10 anos após seu excelente predecessor, “A Morte do Demônio: A Ascensão” promete repetir assinaturas da franquia – com muito horror corporal – e até resgata uma gota do humor sombrio – ausente no filme de 2013 – da trilogia de Sam Raimi.
Nossos protagonistas da vez são uma família. Após descobrir uma gravidez inesperada, tia Beth (Lily Sullivan) visita sua irmã Ellie (Alyssa Sutherland), mãe dos adolescentes Bridget (Gabrielle Echols), Danny (Morgan Davies) e de uma garotinha, Kassie (Nell Fisher), em busca de conselhos. A relação deles é mostrada sob uma luz positiva. Não existem aqui os clichês de adolescentes rebeldes e desobedientes. Existe um laço verdadeiro. São bons protagonistas, pois o público não tem motivos para querer vê-los sofrer.

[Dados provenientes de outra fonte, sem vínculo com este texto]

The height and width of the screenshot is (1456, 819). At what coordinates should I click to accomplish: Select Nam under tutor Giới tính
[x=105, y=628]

O tema da maternidade é interessante pela dinâmica de histórias de possessão serem sempre sobre eliminar uma entidade que habita dentro do hospedeiro. Porém, o filme não usa o feto como objeto de desejo dos demônios mais do que usa ele como tortura psicológica para Beth, o que é melhor do que tornar essa uma história sobre a decisão do aborto – tópico controverso e divisivo. É clássico que demônios saibam dos conflitos internos de suas vítimas e aqui não é diferente. Além de estar grávida, Beth precisa salvar seus sobrinhos de sua irmã possuída, o que funciona como um curso intensivo de maternidade.

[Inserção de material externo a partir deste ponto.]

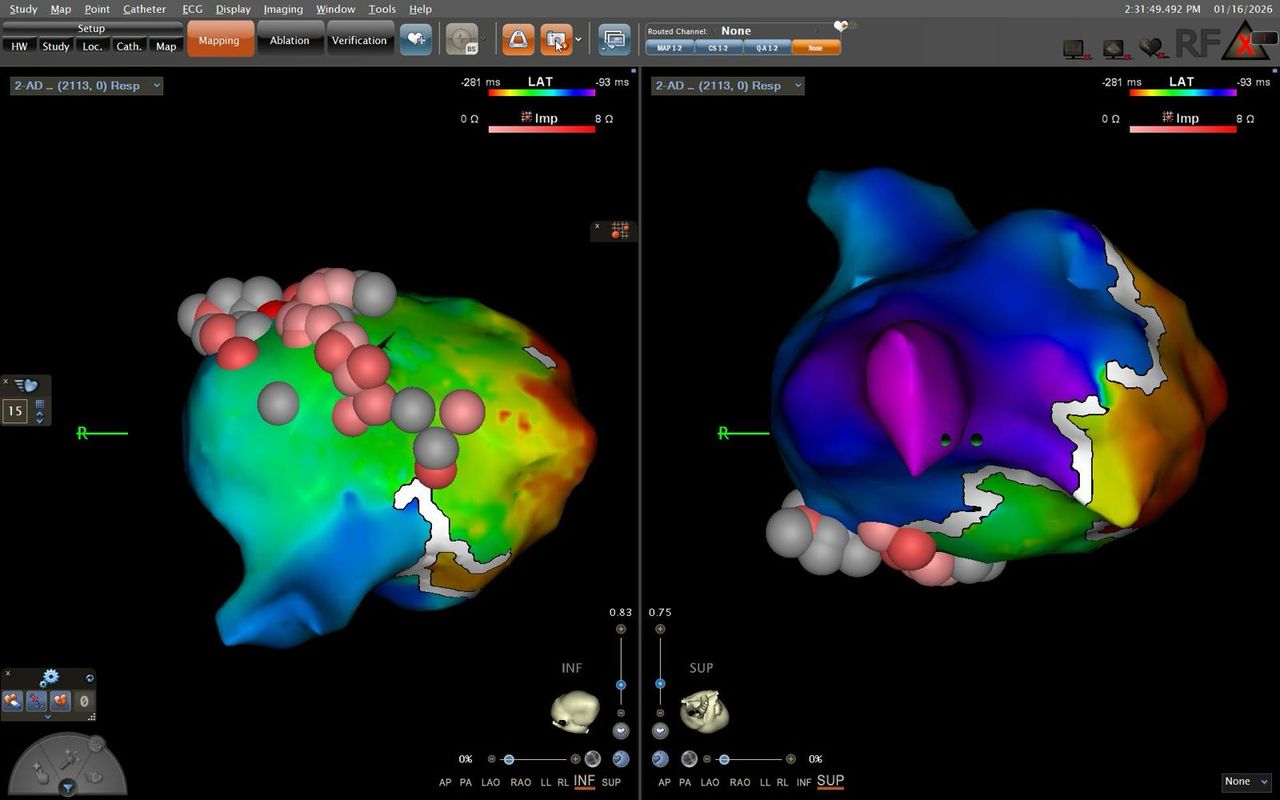This screenshot has height=800, width=1280.
Task: Click the INF heart orientation thumbnail
Action: [574, 710]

O cenário é uma novidade bem-vinda, tirando a história do isolamento na floresta para o aprisionamento urbano. O prédio onde tudo acontece foi condenado, então os moradores devem recolher seus pertences e se mudarem, o que reduz a população atual para poucos apartamentos ocupados. Através de Easter eggs é demonstrada inspiração no filme Alien – do qual sou imenso fã – para trazer a sensação de que não há escapatória. O andar é alto demais para se pensar em fuga pela janela, o perigo ronda os corredores e a chuva torrencial impede que gritos de socorro sejam ouvidos pela noite. Há uma expansão legal da mitologia. Estamos com uma versão diferente do Necronomicon que vimos anteriormente, o que deu liberdade à equipe de design de inovar a aparência do Livro dos Mortos usado nessa história. Além disso, temos rituais de possessão diferentes, o que justifica novos métodos de mutilação.

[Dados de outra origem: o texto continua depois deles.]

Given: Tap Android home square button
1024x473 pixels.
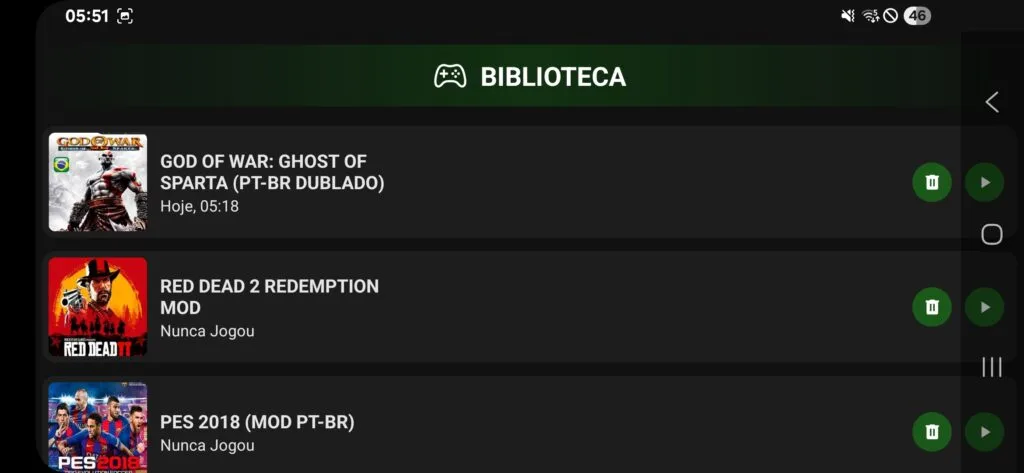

A combinação de maquiagem, efeitos práticos e efeitos digitais é alto nível. Feridas realistas são assinatura desde o filme anterior. Nada aqui passa como mal feito. Porém, dá medo? Subjetivo, eu sei. Existe um foco grande na movimentação dos possuídos, tipicamente contorcionistas, que não serve muito um propósito e acaba em alguns momentos se tornando mais uma obrigação a ser cumprida do que algo a se temer. Pra mim, faltou algo. Talvez tenha sido o trailer altamente expositivo que revela momentos chave. Recomendo se afastar dele. A adição de humor também não foi de bom tom pois este filme não se define como uma comédia de terror como os filmes dirigidos por Sam Raimi e o único momento em que temos a piada parece forçado para agradar fãs da trilogia clássica e atrapalha o ritmo da história sendo contada.
Tudo que se vê na tela é feito com esmero, porém nem tudo tem o efeito desejado. Talvez seja tão bem feito que ultrapasse a linha do bizarro e acabe sendo esteticamente agradável. Um uso melhor dos efeitos sonoros poderia ter sido feito – me lembro do primeiro usar deles para causar uma overdose sensorial em conjunto do que estava acontecendo em tela. Continuações têm o destino inevitável de serem comparadas aos seus antecessores e isso significa começar a partir de uma expectativa que dessa vez ofuscou o filme.